Julien :Honnêtement, ce cours n'a pas forcément eu énormément d'influence. Nous travaillons déjà en groupe dans beaucoup d'autres matières, et ce depuis plusieurs années. Et la bourse de compétences nous a aidé à régler quelques problèmes mineurs, mais je ne pense pas qu'elle ait été très utile finalement, car même si elle n'avait pas existé, les groupes se seraient naturellement aidé entre eux car nous nous connaissons maintenant bien et sommes amis avec beaucoup de personne à Skema.

Johanne :Oui, nous avons beaucoup échangé avec les autres groupe, la bourse de compétence a favorisé ces échanges : elle nous obligeait d’une part à nous tourner vers les autres groupes en cas de problèmes, nous apportait donc une vision différente de celle intra groupe, et cela nous permettait également d’être récompensée lorsque nous aidions de notre côté un autre projet et un autre groupe.

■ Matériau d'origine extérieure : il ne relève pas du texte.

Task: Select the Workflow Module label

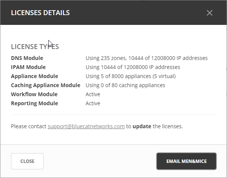Action: click(x=34, y=94)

Ainsi, cela favorisait les échanges, la circulation de compétence a donc été large, et nous l’avons bien utilisé.

Clémence :Ce cours a été difficile à réaliser car nous ne nous connaissions pas en tant qu’étudiants. De plus, je pense que les étudiants ont eu du mal à jouer le jeu avec la bourse de compétence, peut être car nous ne comprenons pas trop son intérêt dans un contexte de travail comme celui-ci.

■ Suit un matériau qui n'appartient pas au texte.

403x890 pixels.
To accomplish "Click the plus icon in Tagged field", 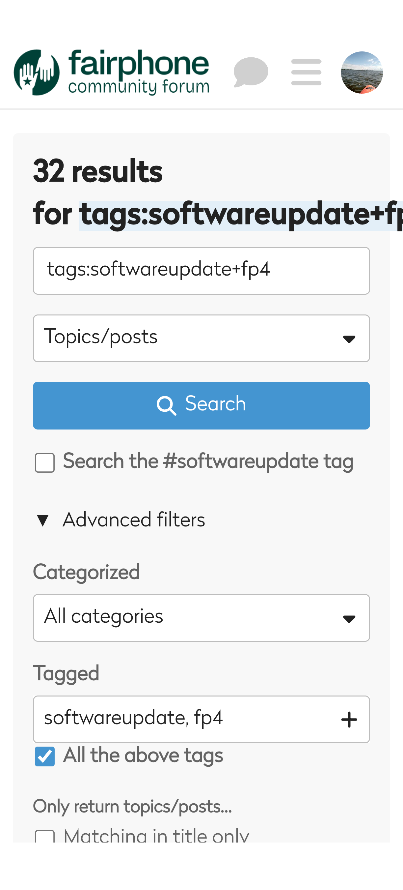I will pos(349,720).
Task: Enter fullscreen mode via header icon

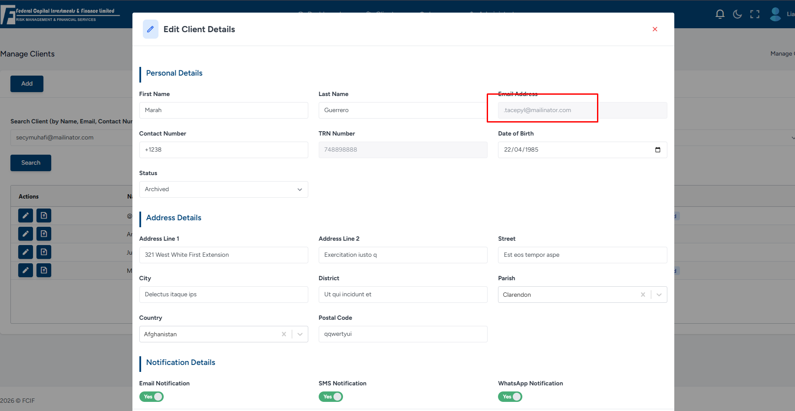Action: pyautogui.click(x=755, y=14)
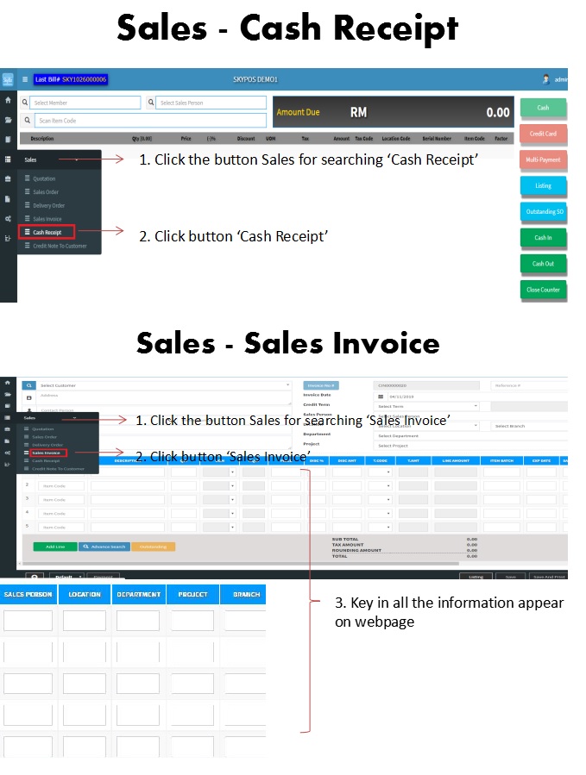Click the search icon beside Scan Item Code

tap(28, 121)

Question 6 : Quelles sont vos critiques et suggestions d’amélioration pour ce cours ?


Audrey :Concernant le wiki, je pense qu’il devrait être plus simple à comprendre. De plus, je pense aussi que la matière devrait être lancée au début du semestre pour nous permettre d’avoir des délais plus longs et ainsi pouvoir s’organiser librement tout au long du semestre.

Julien :Je pense d'abord qu'il faudrait supprimer l'idée des Skems. Comme dit précédemment, entre amis, nous n'avions pas besoin de skems pour rendre service à nos collègues, mais nous faisions des échanges "par principe", quand on se rendait mutuellement service, alors que dans le fond les skems n'importaient pas dans notre choix d'aider. Ensuite, je pense que le Wiki est trop vague. Et pour finir, il faudrait, dès le début du cours, annoncer de manière claire et précise qu'il faudra prendre rendez-vous avec un professionnel, et bien insister sur le fait que nous risquons de rencontrer énormément de refus.

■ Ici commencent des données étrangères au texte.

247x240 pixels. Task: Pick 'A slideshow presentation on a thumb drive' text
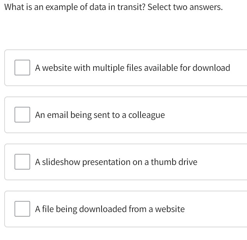click(116, 162)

Johanne :La notion de "sustainable" n'est pas assez large, et ferme beaucoup de porte pour des problématiques plus intéressantes. Egalement le cours n'est pas assez étalé dans le temps, si nous avions commencé la sustainable performance plus tôt, nous aurions pu produire peut être un dossier plus approfondis.

Clémence :Il aurait été préférable que nous ayons un amphi de présentation de la matière au début du semestre, cela nous aurait permis d’avoir le temps de chercher une entreprise à interviewer qui accepte de nous recevoir -chose difficile- et de ne pas travailler dans l’urgence. De plus la répartition des groupes devrait se faire d’une manière différente. Nous avions après le premier cours une ou deux heures seulement le midi pour former des groupes et choisir un jardinier pour le cours de l’après-midi. Il faut savoir qu’en Master 1 un bon nombre d’étudiants sont AST2 et viennent d’arriver dans l’école. Il est alors difficile de trouver des personnes pour former le groupe. Notre groupe s’est formé une semaine plus tard et nous étions 4 étudiants au lieu de 5 ou 6 comme il aurait fallu.